→ DOCUMENT EXCERPT

Background: There exists a wide variety of bone grafts, substitutes, and extenders, which are utilized in spinal arthrodesis surgery. While iliac crest autograft is the traditional gold standard for use in spinal arthrodesis, there is considerable discrepancy in the literature regarding its associated complications. Primarily among these is the perception that the procedure is painful and has a high infection rate. The purpose of this study is to determine if patients experience more pain postoperatively on the iliac crest autograft donor side of the pelvis than the contralateral side.
Methods: This study was a retrospective chart analysis of prospectively collected data on 76 patients who underwent elective lumbar arthrodesis with iliac crest autograft performed by one surgeon. The patients filled out a pain diagram with a five-region visual analogue scale, including each iliac crest, at the preoperative and each postoperative visit. Patient-reported pain data at various time points was compared from donor and contralateral sides and analysis included trends over time. Additionally, complications were noted when they occurred. The surgical approach involved a midline skin incision in all patients with epifascial and subperiosteal dissection to the posterior superior iliac spine.

→ WORK REQUEST A
Copy the part of the study abstract on iliac crest bone grafts between "Methods: This study" and "superior iliac spine.", inclusive.
→ WORK REQUEST B
Pick up the study abstract on iliac crest bone grafts where it stops, and keep writing.

Pixel coordinate grounding data:
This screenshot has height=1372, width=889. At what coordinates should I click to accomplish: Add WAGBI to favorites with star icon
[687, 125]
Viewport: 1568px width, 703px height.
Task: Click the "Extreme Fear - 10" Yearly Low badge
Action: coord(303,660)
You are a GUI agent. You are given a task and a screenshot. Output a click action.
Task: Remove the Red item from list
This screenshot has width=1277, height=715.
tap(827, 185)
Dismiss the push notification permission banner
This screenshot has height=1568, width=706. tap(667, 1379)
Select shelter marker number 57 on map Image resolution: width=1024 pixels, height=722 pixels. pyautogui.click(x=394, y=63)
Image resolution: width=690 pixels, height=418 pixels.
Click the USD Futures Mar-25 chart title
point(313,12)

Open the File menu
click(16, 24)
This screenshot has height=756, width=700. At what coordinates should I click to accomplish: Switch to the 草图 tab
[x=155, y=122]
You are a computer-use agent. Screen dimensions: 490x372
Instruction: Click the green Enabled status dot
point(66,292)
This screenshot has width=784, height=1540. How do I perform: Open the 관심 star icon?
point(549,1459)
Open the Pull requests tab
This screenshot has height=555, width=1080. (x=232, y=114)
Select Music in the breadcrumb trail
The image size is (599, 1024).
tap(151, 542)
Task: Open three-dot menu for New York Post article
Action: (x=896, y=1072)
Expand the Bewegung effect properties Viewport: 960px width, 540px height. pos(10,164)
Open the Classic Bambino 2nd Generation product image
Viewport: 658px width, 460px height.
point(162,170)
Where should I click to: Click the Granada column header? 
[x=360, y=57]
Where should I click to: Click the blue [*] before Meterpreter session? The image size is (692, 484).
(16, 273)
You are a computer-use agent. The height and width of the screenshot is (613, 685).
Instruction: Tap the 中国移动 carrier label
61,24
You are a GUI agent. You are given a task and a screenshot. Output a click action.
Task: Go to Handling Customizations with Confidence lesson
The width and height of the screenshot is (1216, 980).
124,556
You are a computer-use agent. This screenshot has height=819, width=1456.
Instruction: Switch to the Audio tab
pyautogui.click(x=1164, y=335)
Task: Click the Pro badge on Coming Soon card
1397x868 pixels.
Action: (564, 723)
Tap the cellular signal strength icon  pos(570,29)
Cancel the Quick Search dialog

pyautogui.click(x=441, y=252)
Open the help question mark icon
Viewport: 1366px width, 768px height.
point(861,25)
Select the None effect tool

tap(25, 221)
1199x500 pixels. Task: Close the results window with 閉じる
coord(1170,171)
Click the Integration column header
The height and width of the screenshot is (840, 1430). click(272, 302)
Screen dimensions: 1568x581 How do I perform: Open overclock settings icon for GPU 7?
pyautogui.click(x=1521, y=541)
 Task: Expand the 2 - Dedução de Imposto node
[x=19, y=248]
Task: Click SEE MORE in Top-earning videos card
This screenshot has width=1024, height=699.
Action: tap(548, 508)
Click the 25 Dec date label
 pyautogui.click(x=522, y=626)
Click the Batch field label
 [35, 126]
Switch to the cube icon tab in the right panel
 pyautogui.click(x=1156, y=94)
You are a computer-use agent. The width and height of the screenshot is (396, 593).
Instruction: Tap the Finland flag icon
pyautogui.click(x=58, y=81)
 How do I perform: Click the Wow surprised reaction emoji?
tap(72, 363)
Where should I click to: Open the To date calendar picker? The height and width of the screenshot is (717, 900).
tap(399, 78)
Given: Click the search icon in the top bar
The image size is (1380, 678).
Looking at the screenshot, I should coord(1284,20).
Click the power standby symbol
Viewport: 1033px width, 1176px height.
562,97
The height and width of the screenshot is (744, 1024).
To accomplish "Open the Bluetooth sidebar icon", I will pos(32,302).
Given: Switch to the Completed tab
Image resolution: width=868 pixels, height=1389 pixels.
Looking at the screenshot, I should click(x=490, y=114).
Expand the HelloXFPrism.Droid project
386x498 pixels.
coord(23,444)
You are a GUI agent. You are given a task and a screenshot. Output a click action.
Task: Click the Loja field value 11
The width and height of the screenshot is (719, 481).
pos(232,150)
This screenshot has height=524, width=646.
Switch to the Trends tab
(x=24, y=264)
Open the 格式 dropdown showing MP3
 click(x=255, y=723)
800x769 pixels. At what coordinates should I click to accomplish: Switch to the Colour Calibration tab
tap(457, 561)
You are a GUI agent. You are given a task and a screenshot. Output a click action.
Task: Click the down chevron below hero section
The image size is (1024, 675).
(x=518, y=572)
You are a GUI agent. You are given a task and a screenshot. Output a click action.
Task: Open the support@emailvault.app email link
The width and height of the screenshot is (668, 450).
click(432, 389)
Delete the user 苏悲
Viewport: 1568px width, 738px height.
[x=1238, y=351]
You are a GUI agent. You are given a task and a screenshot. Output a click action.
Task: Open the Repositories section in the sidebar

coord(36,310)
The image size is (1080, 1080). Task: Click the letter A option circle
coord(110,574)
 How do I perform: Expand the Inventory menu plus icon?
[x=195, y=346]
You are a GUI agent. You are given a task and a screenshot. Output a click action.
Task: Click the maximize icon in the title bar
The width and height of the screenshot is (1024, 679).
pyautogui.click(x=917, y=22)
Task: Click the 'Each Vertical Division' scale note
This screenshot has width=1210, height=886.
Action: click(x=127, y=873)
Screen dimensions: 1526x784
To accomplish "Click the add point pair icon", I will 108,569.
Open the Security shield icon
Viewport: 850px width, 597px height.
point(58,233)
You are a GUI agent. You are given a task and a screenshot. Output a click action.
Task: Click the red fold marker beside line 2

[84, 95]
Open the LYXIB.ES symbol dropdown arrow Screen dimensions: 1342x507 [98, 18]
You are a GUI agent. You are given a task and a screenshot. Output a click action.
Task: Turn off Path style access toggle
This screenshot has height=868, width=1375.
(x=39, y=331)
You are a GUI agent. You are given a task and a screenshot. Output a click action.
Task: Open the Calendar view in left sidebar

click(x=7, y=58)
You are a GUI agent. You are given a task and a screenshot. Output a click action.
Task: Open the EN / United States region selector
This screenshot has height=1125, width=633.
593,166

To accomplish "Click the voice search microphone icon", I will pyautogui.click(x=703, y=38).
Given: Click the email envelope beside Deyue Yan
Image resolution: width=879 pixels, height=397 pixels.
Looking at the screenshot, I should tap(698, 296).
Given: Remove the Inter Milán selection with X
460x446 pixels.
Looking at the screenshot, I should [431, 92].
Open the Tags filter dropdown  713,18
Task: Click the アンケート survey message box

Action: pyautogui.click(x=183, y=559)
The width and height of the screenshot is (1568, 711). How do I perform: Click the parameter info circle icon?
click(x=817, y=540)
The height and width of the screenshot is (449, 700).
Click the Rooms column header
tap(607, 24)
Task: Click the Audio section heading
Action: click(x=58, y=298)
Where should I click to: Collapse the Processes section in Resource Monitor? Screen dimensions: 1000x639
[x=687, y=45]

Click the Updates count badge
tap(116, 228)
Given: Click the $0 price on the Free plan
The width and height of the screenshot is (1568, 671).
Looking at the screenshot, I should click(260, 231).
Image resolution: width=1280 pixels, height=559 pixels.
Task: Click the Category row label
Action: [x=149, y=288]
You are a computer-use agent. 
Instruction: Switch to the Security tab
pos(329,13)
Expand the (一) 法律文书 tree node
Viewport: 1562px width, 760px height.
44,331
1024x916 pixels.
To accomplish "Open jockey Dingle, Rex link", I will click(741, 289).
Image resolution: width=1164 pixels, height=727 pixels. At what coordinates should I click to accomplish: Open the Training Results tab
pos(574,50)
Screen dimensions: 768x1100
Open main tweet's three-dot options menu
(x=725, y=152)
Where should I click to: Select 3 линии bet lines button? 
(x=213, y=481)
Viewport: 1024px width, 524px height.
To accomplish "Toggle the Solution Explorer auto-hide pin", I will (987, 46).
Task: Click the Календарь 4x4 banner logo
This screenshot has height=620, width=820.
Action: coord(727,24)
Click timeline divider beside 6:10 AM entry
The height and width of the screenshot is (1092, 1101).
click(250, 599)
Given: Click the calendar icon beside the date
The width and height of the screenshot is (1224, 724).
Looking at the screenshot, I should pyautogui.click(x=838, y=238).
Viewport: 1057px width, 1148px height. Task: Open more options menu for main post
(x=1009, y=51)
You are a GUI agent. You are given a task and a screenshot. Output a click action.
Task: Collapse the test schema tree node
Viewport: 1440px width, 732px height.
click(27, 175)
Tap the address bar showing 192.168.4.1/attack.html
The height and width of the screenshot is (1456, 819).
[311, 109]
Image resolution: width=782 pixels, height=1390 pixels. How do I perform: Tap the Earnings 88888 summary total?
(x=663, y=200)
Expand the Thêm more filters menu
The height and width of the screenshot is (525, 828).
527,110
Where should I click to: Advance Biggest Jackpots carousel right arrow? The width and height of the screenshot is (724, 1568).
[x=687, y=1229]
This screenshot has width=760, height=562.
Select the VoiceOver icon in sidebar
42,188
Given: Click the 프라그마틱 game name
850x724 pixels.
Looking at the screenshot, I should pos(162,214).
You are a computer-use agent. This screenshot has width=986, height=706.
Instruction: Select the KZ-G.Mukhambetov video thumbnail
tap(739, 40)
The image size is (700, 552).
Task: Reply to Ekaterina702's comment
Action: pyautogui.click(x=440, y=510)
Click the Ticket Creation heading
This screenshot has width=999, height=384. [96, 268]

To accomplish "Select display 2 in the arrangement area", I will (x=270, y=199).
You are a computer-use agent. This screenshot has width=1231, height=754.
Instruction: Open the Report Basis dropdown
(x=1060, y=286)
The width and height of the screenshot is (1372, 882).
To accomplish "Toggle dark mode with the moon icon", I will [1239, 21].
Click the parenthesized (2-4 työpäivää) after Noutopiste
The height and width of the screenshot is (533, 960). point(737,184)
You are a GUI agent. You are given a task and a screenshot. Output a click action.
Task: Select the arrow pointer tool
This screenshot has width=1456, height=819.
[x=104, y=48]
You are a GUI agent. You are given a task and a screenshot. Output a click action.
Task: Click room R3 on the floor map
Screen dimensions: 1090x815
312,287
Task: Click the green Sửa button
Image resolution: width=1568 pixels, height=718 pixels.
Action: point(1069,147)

→ TASK OUTPUT A
Methods: This study was a retrospective chart analysis of prospectively collected data on 76 patients who underwent elective lumbar arthrodesis with iliac crest autograft performed by one surgeon. The patients filled out a pain diagram with a five-region visual analogue scale, including each iliac crest, at the preoperative and each postoperative visit. Patient-reported pain data at various time points was compared from donor and contralateral sides and analysis included trends over time. Additionally, complications were noted when they occurred. The surgical approach involved a midline skin incision in all patients with epifascial and subperiosteal dissection to the posterior superior iliac spine.

→ TASK OUTPUT B
Results: There were no significant differences in reported pain between donor and nondonor side. There was no significant main effect of side of measurement (P = .75) and no significant side by time of measurement interaction effect (P = .95). There was a significant main effect of time of measurement for both sides (P < .001). There were no cases of donor site complications.
Conclusions: Iliac crest harvest and reconstruction utilizing this technique does not result in increased pain on the side of the harvest. This study supports a low morbidity rate for iliac crest autograft harvest as no complications were seen in this series.
Level of evidence: 3.
Keywords: ICBG; arthrodesis; bone; crest; donor; fusion; graft; harvest; iliac; lumbar; morbidity; pain; postoperative; side.